牛冠狀病毒TaqMan熒光定量PCR檢測方法的建立及應用

蒲 鵬,李晨露,張 琪,吳發興,許信剛*

(1.西北農林科技大學動物醫學院,陜西楊凌 712100;2.中國動物衛生與流行病學中心,山東青島 266032)

牛冠狀病毒(Bovine coronavirus,BCoV)是單股正鏈RNA病毒,屬冠狀病毒科(Coronaviridae)冠狀病毒屬(Coronavirus)。BCoV主要由糞-口、氣溶膠和呼吸道飛沫傳播,通過呼吸道和胃腸道感染不同年齡牛,導致嚴重的犢牛腹瀉,成年牛冬季下痢[1-2]。成年牛中該病毒與其他呼吸道病原體合并感染,可引起呼吸道疾病[3]。BCoV感染成年牛后雖然病死率較低,但會造成奶牛產奶量和體重顯著下降,感染犢牛后會有較高的病死率[4-5]。聚合酶鏈反應(PCR)技術已普遍應用于病原微生物的核酸檢測,熒光定量PCR檢測技術是在普通PCR技術上發展而來,其特異性和敏感性更高,而且可對樣品進行定量分析[6-7]。近年對牛冠狀病毒熒光定量PCR檢測研究較少,本試驗參照GenBank收錄的牛冠狀病毒AKS-01株N基因保守序列設計特異性引物和探針,建立一種BCoV的TaqMan熒光定量PCR檢測方法,為其流行病學調查及臨場樣本檢測提供技術支撐。

1 材料與方法

1.1 材料

1.1.1 病毒及樣品 牛冠狀病毒、牛輪狀病毒、牛傳染性鼻氣管炎病毒、牛病毒性腹瀉病毒、牛副流感病毒3型由中國動物衛生與流行病學中心國家動物血清庫鑒定并保存;用于臨床檢測的132份糞便樣品采集自云南省不同地區奶牛場。

1.1.2 主要試劑 pGM-T載體試劑盒、氨芐青霉素、膠回收試劑盒、病毒DNA基因組提取試劑盒、LB培養基、DNA Marker、快速質粒小提試劑盒、Premix ExTaq(Probe qPCR),天根生化科技有限公司產品;感受態細胞DH5α、2×AccurateTaqMaster Mix,艾科瑞生物工程有限公司產品。

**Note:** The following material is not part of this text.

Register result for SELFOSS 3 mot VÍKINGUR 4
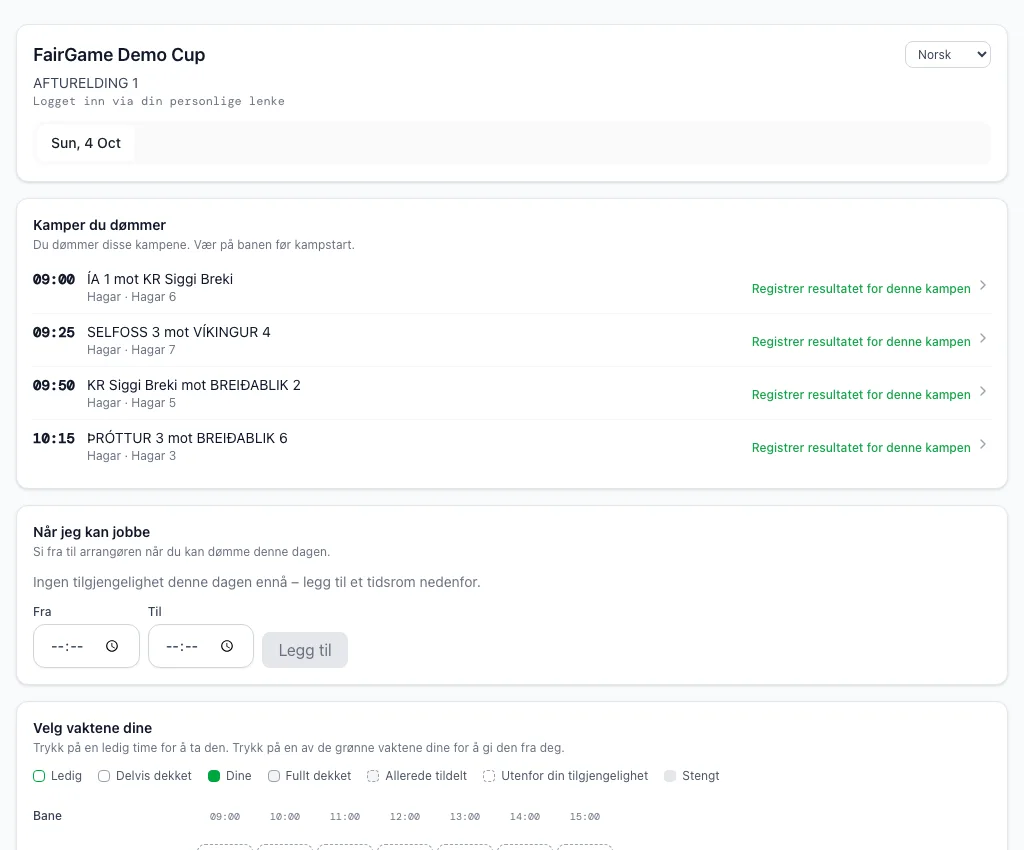 coord(861,341)
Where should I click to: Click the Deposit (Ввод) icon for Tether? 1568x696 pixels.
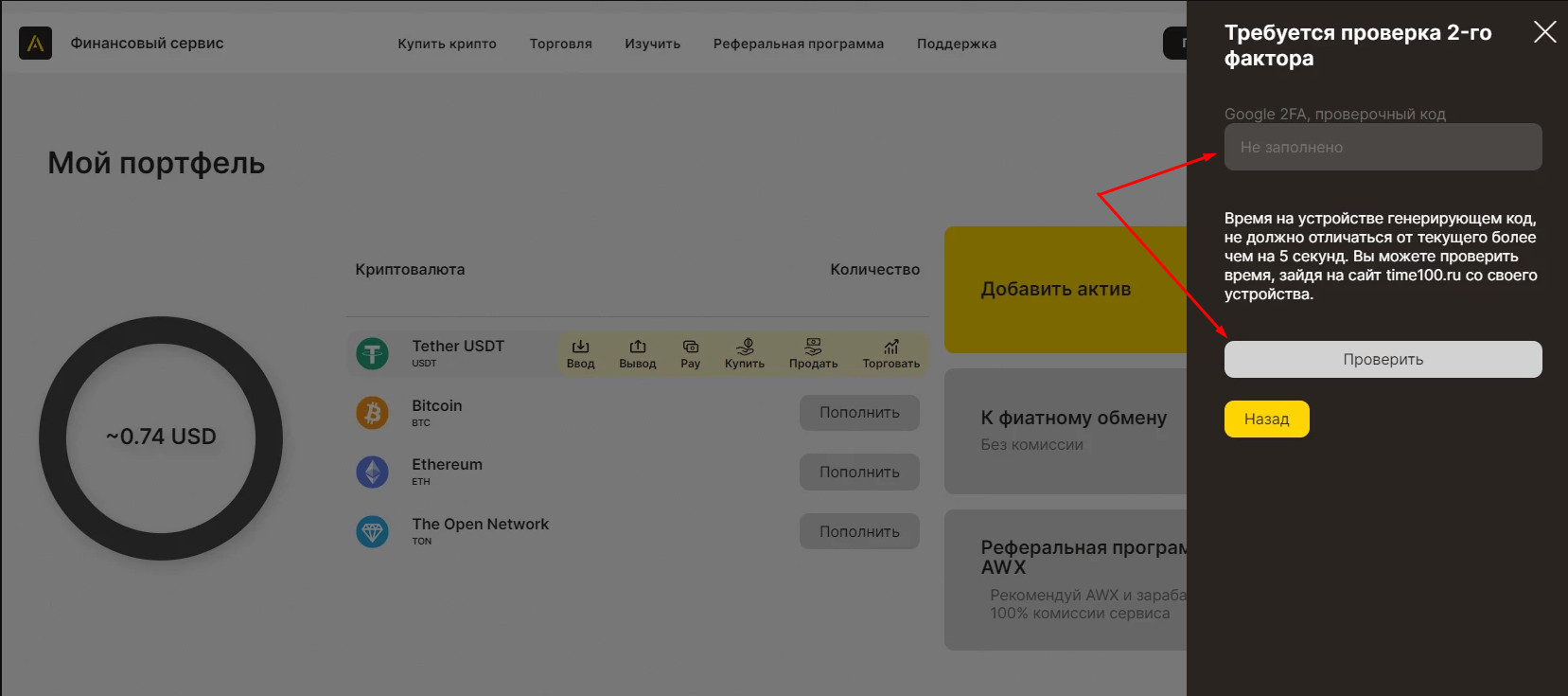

1.1.3 主要儀器 梯度PCR儀、凝膠成像系統,莫納生物科技有限公司產品;恒溫振蕩器,蘇州培英實驗設備有限公司產品;低溫高速離心機,曦瑪離心機(揚州)有限公司產品;實時熒光定量PCR儀,西安天隆科技有限公司產品。

1.2 方法

1.2.1 引物和探針 根據GenBank收錄的BcoV AKS-01株N基因序列(KU886219)選擇保守區設計引物, BCoVF:CAATCCAGTAGTAGAGCGT CCT;BCoVR:CTGGTTGCTGAGAAGTGACAG T;BCoV-Probe:FAM-TGCCAAAGACCAGTATGGCACCGA-BHQ1,片段大小為142 bp。

1.2.2 重組質粒的構建 按DNA組提取試劑盒說明書對保存毒株BcoV進行核酸提取,用特異性引物對反轉錄得到的cDNA模板進行PCR擴增。擴增產物用1%凝膠電泳確定目標基因片段大小與預期相符后,目標片段膠回收產物與pGM-T載體在16℃金屬浴中連接16 h并轉化至DH5α,轉化成功后涂布至Amp+抗性瓊脂平板進行篩選,經PCR鑒定為陽性后送至西安熱默爾生物有限公司測序,用酶標儀測定濃度計算拷貝數。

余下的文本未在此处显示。